France Télévisions and Eurosport audiences hold up for September Tour de France

Domestic viewing figures for the Tour de France remained strong on both France Télévisions, the public-service broadcaster, and Eurosport, the Discovery-owned sports broadcaster, despite the shifting of road cycling’s blue-riband event from its traditional calendar slot.

This year’s Tour de France was rescheduled from its original slot of June 27 to July 19 and held between August 29 and September 20 because of the coronavirus crisis.

Nevertheless, France Télévisions has announced that 40 million viewers watched at least one minute of action on its France 2 or France 3 channels, an improvement of 7 million viewers compared to last year’s race.

An average of 3.5 million viewers watched France 2’s live coverage from 3pm (CET) onwards, with an average of 2.2 million viewers following the coverage on France 3 from 1pm. This was equal to viewing shares of 37.3 per cent and 20.3 per cent, respectively, down by 1.2 per cent and 1.6 per cent on last year’s figures, according to French newspaper Les Echos.

France Télévisions’ highest average audience was 4.3 million (a 45.7-per-cent share) for the mountain stage from Grenoble to Méribel on September 16.

Sunday’s final stage, which crowned Slovenia’s Tadej Pogačar as champion, was watched by an average of 3.5 million viewers (a 27.8-per-cent share) on the public broadcaster. The peak audience reached 5.9 million.

Meanwhile, Eurosport’s total audience in France for the 2020 Tour reached 3.4 million viewers, up 73 per cent on the 2019 edition.

The Tour’s first stage attracted an average of a record 182,000 viewers on Eurosport 1 in France, with the peak hitting 362,000 viewers.

France Télévisions attracted 122 advertisers for its Tour de France coverage, a 39-per-cent year-on-year uplift. The broadcaster’s total net advertising revenue for the race rose by 5 per cent to close to €10m ($11.7m), according to Les Echos.
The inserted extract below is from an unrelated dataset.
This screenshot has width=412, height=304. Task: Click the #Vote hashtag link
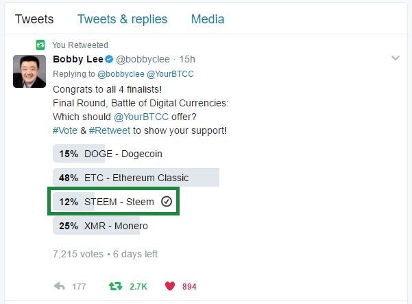coord(65,130)
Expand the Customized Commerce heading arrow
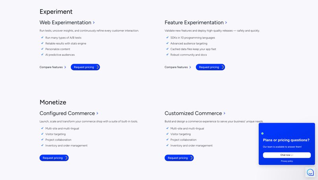This screenshot has height=180, width=318. click(225, 113)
The European Broadcasting Union, the umbrella body of mainly public-service broadcasters, announced last week that total viewing hours for this year’s Tour de France had risen by 10.5 per cent in 13 leading European markets. Across the first nine stages, the number of hours viewed rose to 174.14 million, up from 157.63 million in 2019.
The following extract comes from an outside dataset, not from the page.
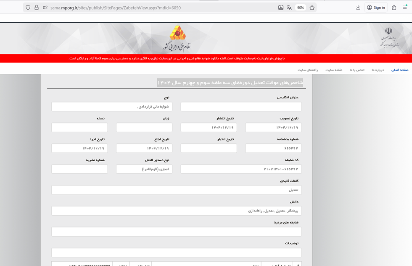
Task: Open the راهنمای سایت link
Action: click(x=308, y=70)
The 13 markets covered included Flemish- and French-speaking Belgium, Denmark, Germany, Italy, the Netherlands, Norway, Slovenia, Spain, the French-, German- and Italian-speaking regions of Switzerland and the UK.

Audiences on Slovenian public broadcaster RTV Slovenija were particularly strong given the performance of Primož Roglič and Pogačar. A total of 2.66 million hours had been viewed on RTV Slovenija, equal to a 106-per-cent rise.